Nano Banana image examples

[+] vunderba|6 months ago|reply

Nano-Banana can produce some astonishing results. I maintain a comparison website for state-of-the-art image models with a very high focus on adherence across a wide variety of text-to-image prompts.

I recently finished putting together an Editing Comparison Showdown counterpart where the focus is still adherence but testing the ability to make localized edits of existing images using pure text prompts. It's currently comparing 6 multimodal models including Nano-Banana, Kontext Max, Qwen 20b, etc.

https://genai-showdown.specr.net/image-editing

Gemini Flash 2.5 leads with a score of 7 out of 12, but Kontext comes in at 5 out of 12 which is especially surprising considering you can run the Dev model of it locally.

[+] user_7832|6 months ago|reply

> a very high focus on adherence

Don't know if it's the same for others, but my issue with Nano Banana has been the opposite. Ask it to make x significant change, and it spits out what I would've sworn is the same image. Sometimes randomly and inexplicably it spits our the expected result.

Anyone else experiencing this or have solutions for avoiding this?

[+] tdalaa|6 months ago|reply

Great comparison! Bookmarked to follow. Keep an eye on Grok, they're improving at a very rapid rate and I suspect they'll be near the top in not too distant future.

[+] xnx|6 months ago|reply

Amazing model. The only limit is your imagination, and it's only $0.04/image.

Since the page doesn't mention it, this is the Google Gemini Image Generation model: https://ai.google.dev/gemini-api/docs/image-generation

Good collection of examples. Really weird to choose an inappropriate for work one as the second example.

[+] warkdarrior|6 months ago|reply

More specifically, Nano Banana is tuned for image editing: https://gemini.google/overview/image-generation

[+] smrtinsert|6 months ago|reply

Is it a single model or is it a pipeline of models?

[+] minimaxir|6 months ago|reply

[misread]

[+] plomme|6 months ago|reply

This is the first time I really don't understand how people are getting good results. On https://aistudio.google.com with Nano Banana selected (gemini-2.5-flash-image-preview) I get - garbage - results. I'll upload a character reference photo and a scene and ask Gemini to place the character in the scene. What it then does is to simply cut and paste the character into the scene, even if they are completely different in style, colours, etc.

I get far better results using ChatGPT for example. Of course, the character seldom looks anything like the reference, but it looks better than what I could do in paint in two minutes.

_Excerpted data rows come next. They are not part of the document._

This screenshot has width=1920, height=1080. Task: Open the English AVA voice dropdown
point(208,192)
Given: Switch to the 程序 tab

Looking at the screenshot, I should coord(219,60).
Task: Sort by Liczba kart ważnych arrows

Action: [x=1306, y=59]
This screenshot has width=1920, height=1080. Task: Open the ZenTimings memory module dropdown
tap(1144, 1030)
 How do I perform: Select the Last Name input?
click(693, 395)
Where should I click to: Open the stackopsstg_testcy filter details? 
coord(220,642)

Am I using the wrong model, somehow??

[+] minimaxir|6 months ago|reply

I recently released a Python package for easily generating images with Nano Banana: https://github.com/minimaxir/gemimg

Through that testing, there is one prompt engineering trend that was consistent but controversial: both a) LLM-style prompt engineering with with Markdown-formated lists and b) old-school AI image style quality syntatic sugar such as award-winning and DSLR camera are both extremely effective with Gemini 2.5 Flash Image, due to its text encoder and larger training dataset which can now more accurately discriminate which specific image traits are present in an award-winning image and what traits aren't. I've tried generations both with and without those tricks and the tricks definitely have an impact. Google's developer documentation encourages the latter.

However, taking advantage of the 32k context window (compared to 512 for most other models) can make things interesting. It’s possible to render HTML as an image (https://github.com/minimaxir/gemimg/blob/main/docs/notebooks...) and providing highly nuanced JSON can allow for consistent generations. (https://github.com/minimaxir/gemimg/blob/main/docs/notebooks...)

[+] voidUpdate|6 months ago|reply

Well it's good to see they are showcasing examples where the model really fails too.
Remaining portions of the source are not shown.